[[ Page text, beginning ]]
A refugee in Madison's first challenge: English
In a room with brightly painted murals of Hispanic heroes, a group of refugees from Bhutan, armed with No. 2 pencils and an eagerness to converse, sits down to begin English class.
All are there to learn, and the air crackled with mental effort.
The one exception was a pupil who sat playing with a scarf and singing a multi-lingual version of “Happy Birthday” to herself, which started in English and gradually tumbled into her native tongue.
This refugee was Trishna, and she isn’t more than 3 years old.
Trishna is the granddaughter of one of the students, and she was there to play. As a child, it is her right to be oblivious to what is going on in the refugees’ world. The Syrian refugee crisis has shifted the national spotlight to U.S. refugee policies making it harder for Madison residents to have the same attitude.
The United States has raised the national cap on refugees from 70,000 this year to 85,000 in 2016 and 100,000 in 2017. This national issue has local impact: Madison received 47 refugees in 2015.
For the Bhutanese refugees in this room, their first challenge is language. Madison’s Literacy Network offers ESL classes at Centro Hispano, an organization that serves Dane County’s Latino population, making the classroom feel like a true “melting pot.”
Gregg Williard, the ESL Group Instructor and Refugee Program Manager, had two volunteers to help him work around the small room and offer assistance to his eager students.
At the beginner table sat Pabi. Outfitted in a purple sweater, green vest and blue Hawaiian print skirt, she set out to conquer her workbook.
Pabi, like most others in the room, is Lhotshampa. The Lhotshampa are traditionally Hindu and speak Nepali, making them an ethnic, linguistic and religious minority in Buddhist Bhutan. In the 1980s, the Bhutanese government began a campaign for “One Country, One People” – and the Lhotshampa did not fit into that definition of “one.” They protested, and the government violently retaliated. They fled, and after waiting in Nepal for 20 years hoping to return home, many Lhotshampa began resettling in the US in 2008.
Pabi arrived in the U.S. in 2012 and is focused on the next phase of her life: mastering English.
“Practice, practice, practice!” she said. “Hard!”
She can express a lot with her face, tone and few English words, including the international practice of bragging about one’s children.
“All married,” she said happily. She has 10 grandchildren, but family reunions are overcast by the knowledge that a brother and sister are still overseas.
While enthusiastic to communicate, Pabi was very aware of the logistical limits of her current grasp on English.
“Hospital no English, doctor – hard!” she said.
The room was filled with a lot of honest tries. Slowly spoken English questions and answers were punctuated with quick Nepali translations.
This cheerful room presented a hopeful picture of refugee resettlement, but in 2012 the Center for Disease Control and Prevention found elevated suicide rates among Bhutanese refugees in the U.S. Almost 20 percent exhibited symptoms of depression and anxiety. The study cited language barriers, the inability to provide for family and stress about family still in their home country as causes.
Once in America, refugees must mourn the loss of their own culture while jumping into a new culture crash-course.
Mary Flynn is the Program Manager of Refugee Resettlement at Lutheran Social Services of Wisconsin and Upper Michigan. The program is one of several that partners with the state of Wisconsin to provide case management and job placement for incoming refugees. It also coordinates volunteer “sponsors,” who can take on a variety of roles from locating furniture for new refugee families to checking in on that family once a week for the first three months.
Resettling is complex, and “we cannot do it all and we need help,” Flynn said. “It’s the little things that have the most power.”
For example, she said, refugees often need help sorting their mail, as they tend to throw out bills and save the Publishers Clearing House newsletter.
The Literacy Network also depends on volunteers like the ones in Pabi’s class, who have their hands full helping five or six students fill out their workbooks.
Lutheran Social Services and The Literacy Network rely on volunteers, and increased quotas will likely mean increased need.
“It’s not enough that we bring people here. Are they going to be here and are they going to be okay?” Flynn asked.
[[ Page text, end ]]
[[ Records supplied, beginning ]]
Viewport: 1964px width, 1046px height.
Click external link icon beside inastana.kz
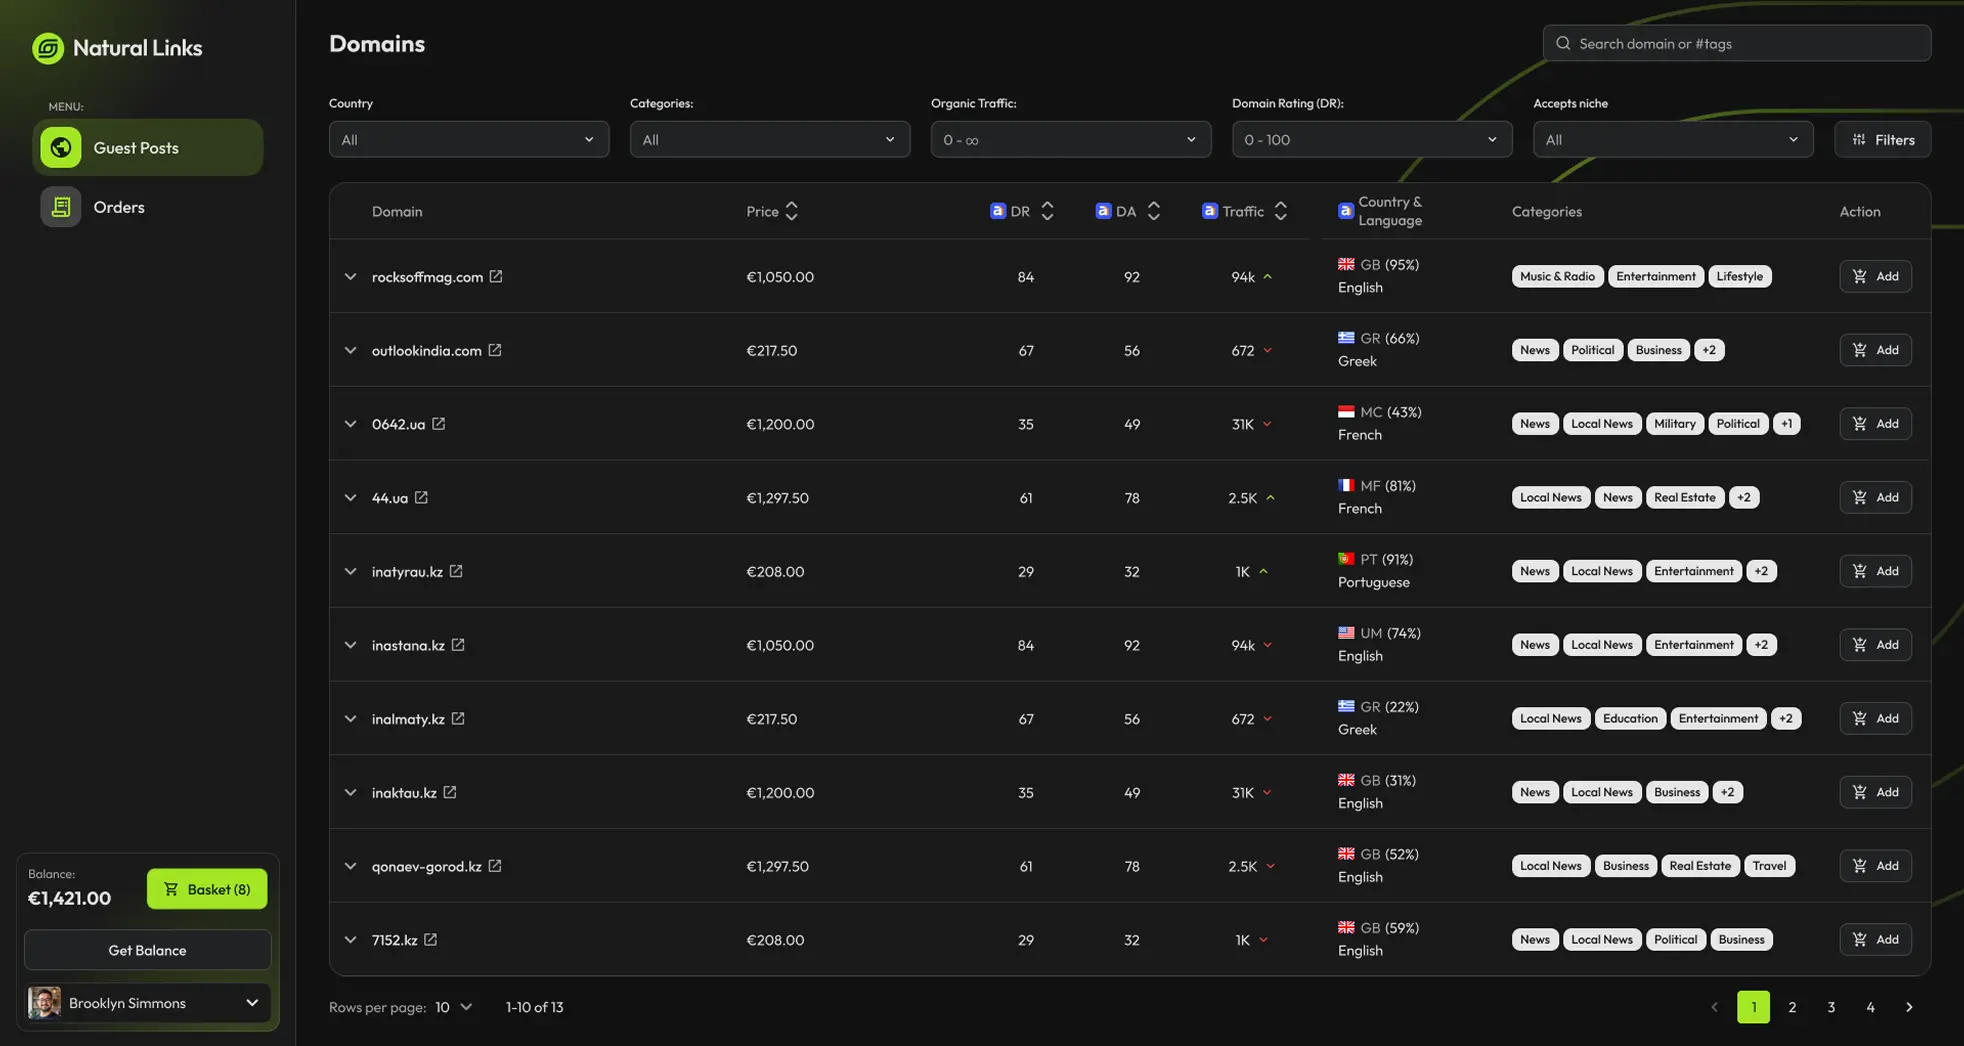point(458,645)
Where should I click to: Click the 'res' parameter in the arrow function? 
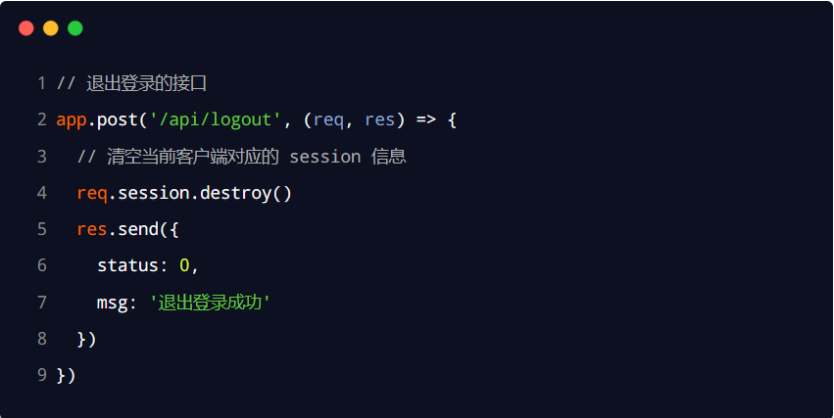pyautogui.click(x=379, y=120)

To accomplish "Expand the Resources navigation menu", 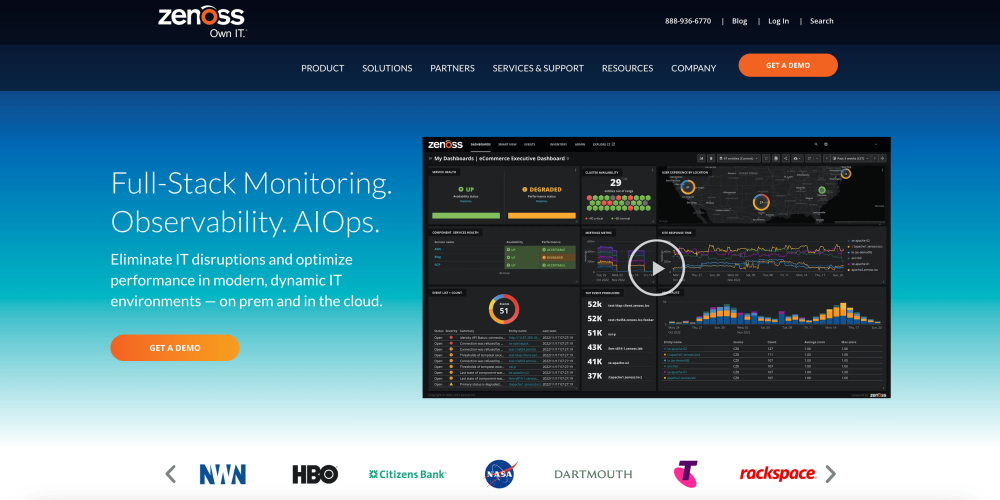I will click(627, 68).
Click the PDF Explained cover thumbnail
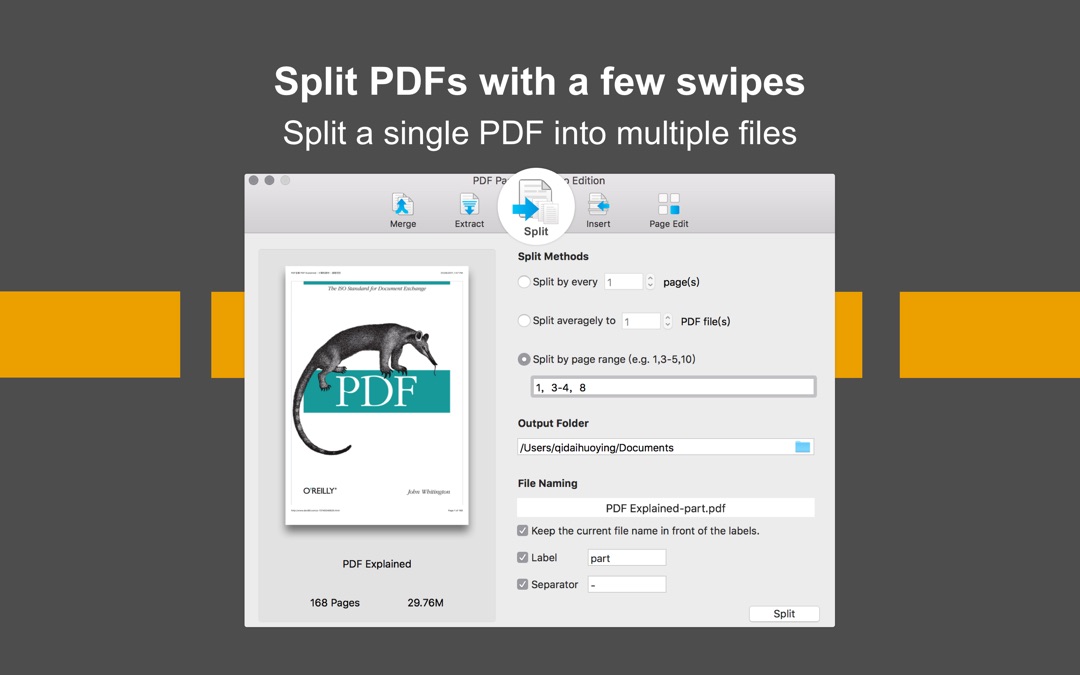Image resolution: width=1080 pixels, height=675 pixels. [x=377, y=395]
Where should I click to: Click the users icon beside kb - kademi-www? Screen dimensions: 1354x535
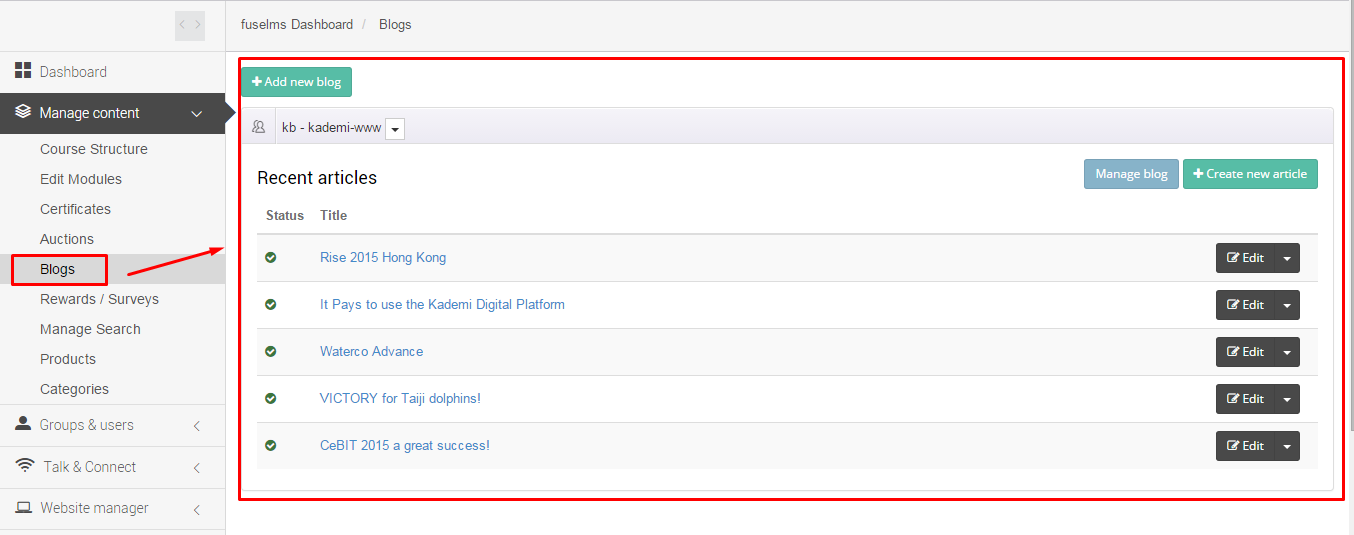[x=259, y=127]
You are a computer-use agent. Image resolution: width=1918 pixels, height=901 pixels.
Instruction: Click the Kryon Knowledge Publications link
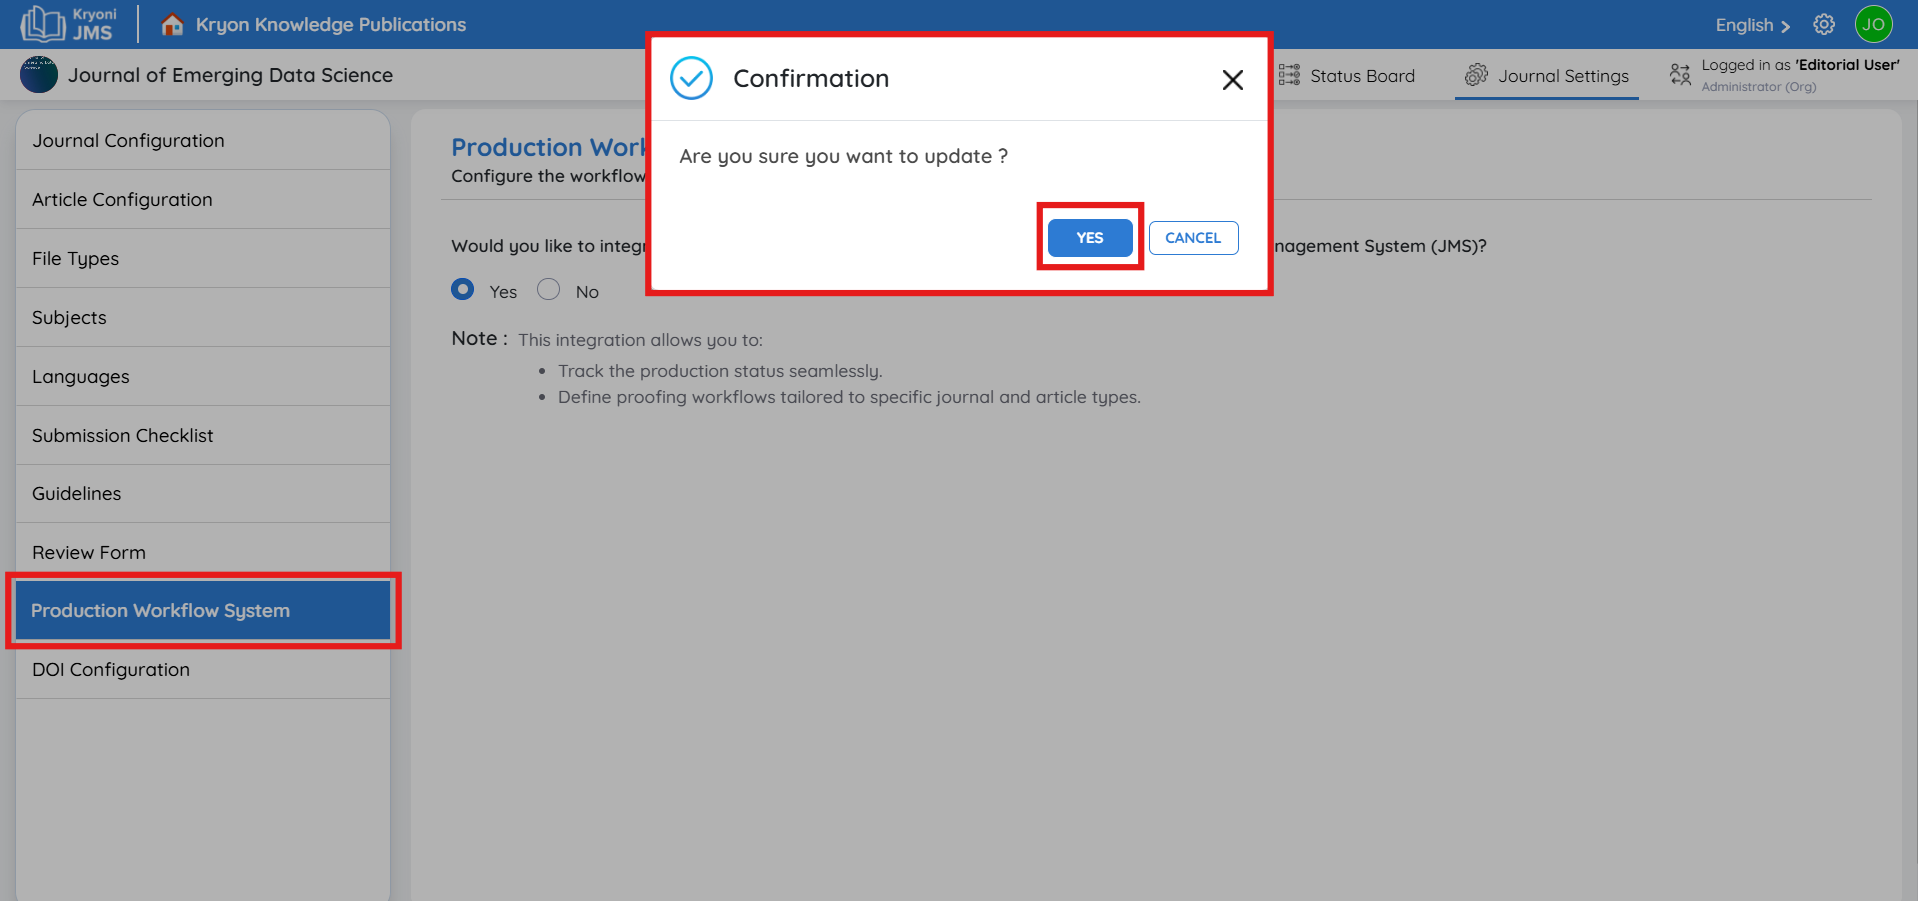coord(330,24)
[[ Records supplied, end ]]
### Exercise
Please reproduce the part of the article on Bhutanese refugees in Madison that opens with the words containing "Gregg Williard, the" and closes with "his eager students.", swapping "small room" for "cramped room".

### Answer box
Gregg Williard, the ESL Group Instructor and Refugee Program Manager, had two volunteers to help him work around the cramped room and offer assistance to his eager students.